Wednesday, December 02, 2009

Why was Yaakov distressed? Why did he fear?

Summary: Yaakov fears and is distressed. Why the duplication? Rashi seems spot on, that the fear is of being killed and the distress is of killing others. But watch out for supercommentators who read their own ideas into him! Would Yaakov not be distressed at killing others, simply because it was halachically justified homicide?

Post: In the beginning of Vayishlach, when informed that Esav is coming with 400 men, Yaakov becomes greatly afraid and distressed. Bereshit 32:

ח  וַיִּירָא יַעֲקֹב מְאֹד, וַיֵּצֶר לוֹ; וַיַּחַץ אֶת-הָעָם אֲשֶׁר-אִתּוֹ, וְאֶת-הַצֹּאן וְאֶת-הַבָּקָר וְהַגְּמַלִּים--לִשְׁנֵי מַחֲנוֹת.
8 Then Jacob was greatly afraid and was distressed. And he divided the people that was with him, and the flocks, and the herds, and the camels, into two camps.

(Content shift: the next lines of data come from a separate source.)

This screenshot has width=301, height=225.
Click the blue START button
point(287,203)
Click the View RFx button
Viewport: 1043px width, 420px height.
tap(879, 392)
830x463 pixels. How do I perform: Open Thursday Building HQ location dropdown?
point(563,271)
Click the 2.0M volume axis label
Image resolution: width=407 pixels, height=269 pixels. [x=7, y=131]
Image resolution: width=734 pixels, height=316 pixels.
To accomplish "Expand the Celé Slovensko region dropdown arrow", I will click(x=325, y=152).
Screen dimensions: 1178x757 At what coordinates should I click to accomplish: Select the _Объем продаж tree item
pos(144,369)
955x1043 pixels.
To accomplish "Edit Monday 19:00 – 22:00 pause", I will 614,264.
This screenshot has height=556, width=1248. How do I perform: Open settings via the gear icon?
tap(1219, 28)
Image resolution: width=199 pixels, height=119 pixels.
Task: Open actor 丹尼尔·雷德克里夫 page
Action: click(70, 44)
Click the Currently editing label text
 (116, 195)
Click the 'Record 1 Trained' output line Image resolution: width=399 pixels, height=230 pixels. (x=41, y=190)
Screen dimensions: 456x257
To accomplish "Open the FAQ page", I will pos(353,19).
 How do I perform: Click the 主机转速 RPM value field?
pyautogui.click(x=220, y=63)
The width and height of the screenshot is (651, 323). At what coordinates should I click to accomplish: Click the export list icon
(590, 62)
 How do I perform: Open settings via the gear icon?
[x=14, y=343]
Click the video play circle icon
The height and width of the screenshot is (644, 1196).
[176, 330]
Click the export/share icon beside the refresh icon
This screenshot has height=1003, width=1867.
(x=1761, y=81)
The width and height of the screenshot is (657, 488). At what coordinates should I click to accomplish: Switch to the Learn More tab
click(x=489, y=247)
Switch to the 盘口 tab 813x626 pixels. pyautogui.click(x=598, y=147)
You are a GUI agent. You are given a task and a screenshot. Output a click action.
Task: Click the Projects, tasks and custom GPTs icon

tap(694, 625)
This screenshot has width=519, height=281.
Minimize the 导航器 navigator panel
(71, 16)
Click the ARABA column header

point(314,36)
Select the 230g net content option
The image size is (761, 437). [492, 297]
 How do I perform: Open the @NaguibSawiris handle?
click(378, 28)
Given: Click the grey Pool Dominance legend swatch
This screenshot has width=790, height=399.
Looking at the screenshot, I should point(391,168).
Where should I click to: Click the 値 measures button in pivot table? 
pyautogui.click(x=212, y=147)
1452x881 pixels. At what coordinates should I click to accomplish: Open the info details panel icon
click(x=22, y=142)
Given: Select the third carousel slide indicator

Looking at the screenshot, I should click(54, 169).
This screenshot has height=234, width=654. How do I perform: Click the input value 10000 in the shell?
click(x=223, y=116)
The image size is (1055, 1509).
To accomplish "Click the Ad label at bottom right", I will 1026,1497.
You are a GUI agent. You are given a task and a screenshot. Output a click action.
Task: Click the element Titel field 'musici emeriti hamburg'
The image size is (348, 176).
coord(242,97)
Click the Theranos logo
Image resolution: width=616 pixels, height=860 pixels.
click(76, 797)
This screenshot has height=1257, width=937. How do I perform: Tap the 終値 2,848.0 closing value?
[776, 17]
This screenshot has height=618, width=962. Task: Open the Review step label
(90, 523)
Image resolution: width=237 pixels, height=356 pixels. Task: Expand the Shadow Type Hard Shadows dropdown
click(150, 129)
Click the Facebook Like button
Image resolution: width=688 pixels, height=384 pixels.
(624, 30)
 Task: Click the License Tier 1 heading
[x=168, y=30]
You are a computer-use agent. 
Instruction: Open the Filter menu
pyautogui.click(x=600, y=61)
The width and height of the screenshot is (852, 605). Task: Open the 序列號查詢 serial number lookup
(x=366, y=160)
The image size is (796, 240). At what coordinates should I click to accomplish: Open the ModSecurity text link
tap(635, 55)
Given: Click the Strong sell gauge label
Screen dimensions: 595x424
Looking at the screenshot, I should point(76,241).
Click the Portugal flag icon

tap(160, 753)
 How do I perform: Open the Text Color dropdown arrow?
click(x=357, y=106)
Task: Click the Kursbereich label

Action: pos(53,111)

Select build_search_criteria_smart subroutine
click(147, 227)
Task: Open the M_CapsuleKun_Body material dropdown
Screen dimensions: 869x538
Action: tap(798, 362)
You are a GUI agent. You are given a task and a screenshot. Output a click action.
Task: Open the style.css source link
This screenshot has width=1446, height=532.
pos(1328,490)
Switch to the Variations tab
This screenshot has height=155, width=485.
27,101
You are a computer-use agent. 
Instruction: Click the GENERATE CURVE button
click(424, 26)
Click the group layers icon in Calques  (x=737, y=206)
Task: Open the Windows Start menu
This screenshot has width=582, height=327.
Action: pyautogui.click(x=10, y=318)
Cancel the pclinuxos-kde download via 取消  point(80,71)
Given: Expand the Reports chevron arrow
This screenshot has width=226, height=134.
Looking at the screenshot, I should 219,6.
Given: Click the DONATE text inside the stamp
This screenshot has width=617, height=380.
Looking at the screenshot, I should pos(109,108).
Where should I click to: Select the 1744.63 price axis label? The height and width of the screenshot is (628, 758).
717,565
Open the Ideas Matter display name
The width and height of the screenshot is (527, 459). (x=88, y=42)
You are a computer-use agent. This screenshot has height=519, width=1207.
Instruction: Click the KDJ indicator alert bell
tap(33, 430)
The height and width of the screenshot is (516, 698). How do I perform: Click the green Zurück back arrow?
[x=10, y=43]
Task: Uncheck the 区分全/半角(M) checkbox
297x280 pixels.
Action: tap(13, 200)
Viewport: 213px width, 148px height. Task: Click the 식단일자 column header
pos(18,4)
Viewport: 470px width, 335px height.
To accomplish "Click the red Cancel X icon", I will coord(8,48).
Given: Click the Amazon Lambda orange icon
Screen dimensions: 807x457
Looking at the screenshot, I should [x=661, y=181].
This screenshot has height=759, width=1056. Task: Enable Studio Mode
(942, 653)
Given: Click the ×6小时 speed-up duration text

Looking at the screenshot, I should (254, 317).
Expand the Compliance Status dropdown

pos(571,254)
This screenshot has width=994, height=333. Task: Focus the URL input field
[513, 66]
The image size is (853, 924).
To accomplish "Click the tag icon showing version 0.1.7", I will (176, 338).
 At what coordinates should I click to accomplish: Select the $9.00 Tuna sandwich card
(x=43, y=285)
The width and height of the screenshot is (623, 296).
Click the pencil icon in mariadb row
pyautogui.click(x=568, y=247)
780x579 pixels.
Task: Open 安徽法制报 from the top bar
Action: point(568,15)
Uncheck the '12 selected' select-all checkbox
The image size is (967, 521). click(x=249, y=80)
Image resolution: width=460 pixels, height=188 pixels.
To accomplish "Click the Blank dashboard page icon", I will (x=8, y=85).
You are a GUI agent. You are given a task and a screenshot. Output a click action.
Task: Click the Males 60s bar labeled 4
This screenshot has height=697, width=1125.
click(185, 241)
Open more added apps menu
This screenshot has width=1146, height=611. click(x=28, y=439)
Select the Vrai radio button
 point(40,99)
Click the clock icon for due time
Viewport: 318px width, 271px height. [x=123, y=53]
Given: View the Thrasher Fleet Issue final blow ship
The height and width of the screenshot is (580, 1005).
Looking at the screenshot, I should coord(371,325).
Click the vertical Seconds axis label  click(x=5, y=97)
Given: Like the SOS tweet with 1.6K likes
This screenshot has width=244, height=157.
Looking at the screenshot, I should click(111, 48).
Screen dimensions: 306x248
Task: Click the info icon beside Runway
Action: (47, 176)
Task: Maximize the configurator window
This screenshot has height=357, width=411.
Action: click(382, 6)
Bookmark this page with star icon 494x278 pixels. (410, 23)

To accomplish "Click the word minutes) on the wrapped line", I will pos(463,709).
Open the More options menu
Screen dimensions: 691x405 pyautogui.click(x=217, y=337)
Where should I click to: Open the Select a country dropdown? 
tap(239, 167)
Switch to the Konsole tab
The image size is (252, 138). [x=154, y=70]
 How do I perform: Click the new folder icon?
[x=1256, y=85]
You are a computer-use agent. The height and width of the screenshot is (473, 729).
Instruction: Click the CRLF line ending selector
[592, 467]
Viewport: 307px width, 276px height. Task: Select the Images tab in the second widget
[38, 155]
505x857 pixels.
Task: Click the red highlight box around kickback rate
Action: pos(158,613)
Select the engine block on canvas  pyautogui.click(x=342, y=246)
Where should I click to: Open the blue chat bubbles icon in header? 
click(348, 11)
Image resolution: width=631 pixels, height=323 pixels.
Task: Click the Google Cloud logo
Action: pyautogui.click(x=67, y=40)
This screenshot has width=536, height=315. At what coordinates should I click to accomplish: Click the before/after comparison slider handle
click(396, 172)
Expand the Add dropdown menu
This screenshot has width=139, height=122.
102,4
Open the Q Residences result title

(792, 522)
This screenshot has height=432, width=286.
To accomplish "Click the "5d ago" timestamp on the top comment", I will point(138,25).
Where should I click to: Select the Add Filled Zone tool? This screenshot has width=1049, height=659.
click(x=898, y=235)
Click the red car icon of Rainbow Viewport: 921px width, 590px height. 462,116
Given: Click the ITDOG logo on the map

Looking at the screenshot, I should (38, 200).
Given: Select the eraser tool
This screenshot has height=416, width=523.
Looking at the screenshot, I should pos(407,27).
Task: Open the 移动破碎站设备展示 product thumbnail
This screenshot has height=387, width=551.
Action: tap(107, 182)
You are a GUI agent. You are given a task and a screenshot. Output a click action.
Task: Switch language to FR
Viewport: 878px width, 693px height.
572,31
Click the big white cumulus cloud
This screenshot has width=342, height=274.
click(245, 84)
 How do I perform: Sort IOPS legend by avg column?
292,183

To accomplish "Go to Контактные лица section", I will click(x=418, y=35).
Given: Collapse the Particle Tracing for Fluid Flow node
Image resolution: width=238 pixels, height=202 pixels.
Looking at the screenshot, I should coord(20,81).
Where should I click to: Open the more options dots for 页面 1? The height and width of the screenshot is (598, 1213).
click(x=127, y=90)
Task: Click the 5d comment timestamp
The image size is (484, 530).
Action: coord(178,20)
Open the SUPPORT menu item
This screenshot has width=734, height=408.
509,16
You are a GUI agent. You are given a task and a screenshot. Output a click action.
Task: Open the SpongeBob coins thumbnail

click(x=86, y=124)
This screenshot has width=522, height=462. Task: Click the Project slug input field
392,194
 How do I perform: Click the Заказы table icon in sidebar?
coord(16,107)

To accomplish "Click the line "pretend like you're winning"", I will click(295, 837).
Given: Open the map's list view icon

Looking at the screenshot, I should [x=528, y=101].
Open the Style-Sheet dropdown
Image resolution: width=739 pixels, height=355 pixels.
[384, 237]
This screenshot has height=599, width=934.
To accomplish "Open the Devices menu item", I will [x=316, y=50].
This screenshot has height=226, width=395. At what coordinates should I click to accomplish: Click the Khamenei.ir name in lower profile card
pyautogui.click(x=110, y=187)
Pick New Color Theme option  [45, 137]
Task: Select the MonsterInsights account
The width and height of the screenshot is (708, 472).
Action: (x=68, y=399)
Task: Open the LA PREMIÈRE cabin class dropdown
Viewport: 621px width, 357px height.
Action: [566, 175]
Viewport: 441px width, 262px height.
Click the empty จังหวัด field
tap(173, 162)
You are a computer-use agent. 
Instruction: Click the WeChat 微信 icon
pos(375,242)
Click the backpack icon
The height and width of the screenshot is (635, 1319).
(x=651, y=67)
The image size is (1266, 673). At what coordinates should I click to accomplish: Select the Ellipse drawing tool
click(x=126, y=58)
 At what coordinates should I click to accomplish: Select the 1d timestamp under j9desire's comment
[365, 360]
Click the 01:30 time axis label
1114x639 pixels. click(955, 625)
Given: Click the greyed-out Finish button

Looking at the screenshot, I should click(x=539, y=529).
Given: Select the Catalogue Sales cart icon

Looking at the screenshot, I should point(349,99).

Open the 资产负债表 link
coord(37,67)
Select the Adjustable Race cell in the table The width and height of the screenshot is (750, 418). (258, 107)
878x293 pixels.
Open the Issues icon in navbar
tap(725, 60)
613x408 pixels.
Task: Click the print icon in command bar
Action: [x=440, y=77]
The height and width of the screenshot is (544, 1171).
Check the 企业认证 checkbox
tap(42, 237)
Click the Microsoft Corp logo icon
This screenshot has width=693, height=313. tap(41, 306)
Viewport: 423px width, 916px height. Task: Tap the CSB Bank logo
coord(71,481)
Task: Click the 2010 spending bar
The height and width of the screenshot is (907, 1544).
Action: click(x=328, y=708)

These would be two different verbs describing two different emotional reactions. And one seems to be fear while the other conflicted emotions. And I think a great explanation can be formed from the ambiguity in his brother/Esav, in the ambiguity of what the messenger's report, and in the unresolved situation until the brothers finally meet. And midrashim play on that. And this is his distress -- he is conflicted, and is uncertain what the future will bring as well as what to do.

Before citing a midrashic explanation, Radak explains on the level of peshat that it is kefel inyan bemilim shonot, repetition for the sake of stressing how troubled / fearful he was here.

Rashi explains the "extra" verb as follows:

Jacob became…frightened, and…distressed: He was frightened lest he be killed (Gen. Rabbah 75:2, Tanchuma, Vayishlach 4), and he was distressed that he might kill others.

ויירא ויצר: ויירא שמא יהרג, ויצר לו אם יהרוג הוא את אחרים:

This makes sense. Fear is a better fit for being scared for one's life. And distress it a better fit for the general predicament one is put into. And given the context of his worry that Esav will smite him Em al banim, and that Esav is coming with a large force, this would be the obvious fear.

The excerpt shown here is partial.